What is being asked: Each line from the one containing "Where should I click to: Click" through the final line below must be reproduced exactly, and no others.

Data excerpts:
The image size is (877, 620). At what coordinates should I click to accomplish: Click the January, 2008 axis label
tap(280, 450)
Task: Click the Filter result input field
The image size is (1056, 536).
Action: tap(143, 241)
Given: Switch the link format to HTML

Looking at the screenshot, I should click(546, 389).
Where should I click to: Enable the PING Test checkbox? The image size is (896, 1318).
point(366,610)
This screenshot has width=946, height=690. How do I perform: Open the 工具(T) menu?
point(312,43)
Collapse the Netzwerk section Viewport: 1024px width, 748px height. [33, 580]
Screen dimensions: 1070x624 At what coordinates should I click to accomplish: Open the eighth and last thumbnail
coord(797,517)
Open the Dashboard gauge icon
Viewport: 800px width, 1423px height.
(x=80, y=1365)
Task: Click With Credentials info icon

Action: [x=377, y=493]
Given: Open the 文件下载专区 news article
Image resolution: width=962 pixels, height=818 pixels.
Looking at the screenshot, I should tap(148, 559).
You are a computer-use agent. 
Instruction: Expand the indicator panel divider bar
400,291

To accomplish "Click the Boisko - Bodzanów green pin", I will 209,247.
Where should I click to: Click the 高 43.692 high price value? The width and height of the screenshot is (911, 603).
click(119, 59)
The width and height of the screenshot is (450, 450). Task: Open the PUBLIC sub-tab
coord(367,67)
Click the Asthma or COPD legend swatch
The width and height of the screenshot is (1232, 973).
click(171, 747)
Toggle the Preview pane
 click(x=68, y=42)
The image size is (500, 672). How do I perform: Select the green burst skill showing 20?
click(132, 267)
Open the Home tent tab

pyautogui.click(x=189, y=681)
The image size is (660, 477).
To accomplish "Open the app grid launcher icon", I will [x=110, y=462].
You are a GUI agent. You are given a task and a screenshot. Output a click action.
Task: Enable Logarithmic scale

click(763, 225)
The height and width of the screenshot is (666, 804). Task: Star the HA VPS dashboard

Exercise result:
Where should I click to: Click the 高 43.692 high price value? The width and height of the screenshot is (911, 603).
click(119, 59)
The width and height of the screenshot is (450, 450). Task: Open the PUBLIC sub-tab
coord(367,67)
Click the Asthma or COPD legend swatch
The width and height of the screenshot is (1232, 973).
click(171, 747)
Toggle the Preview pane
 click(x=68, y=42)
The image size is (500, 672). How do I perform: Select the green burst skill showing 20?
click(132, 267)
Open the Home tent tab

pyautogui.click(x=189, y=681)
The image size is (660, 477).
To accomplish "Open the app grid launcher icon", I will [x=110, y=462].
You are a GUI agent. You are given a task and a screenshot. Output a click action.
Task: Enable Logarithmic scale

click(763, 225)
The height and width of the screenshot is (666, 804). Task: Star the HA VPS dashboard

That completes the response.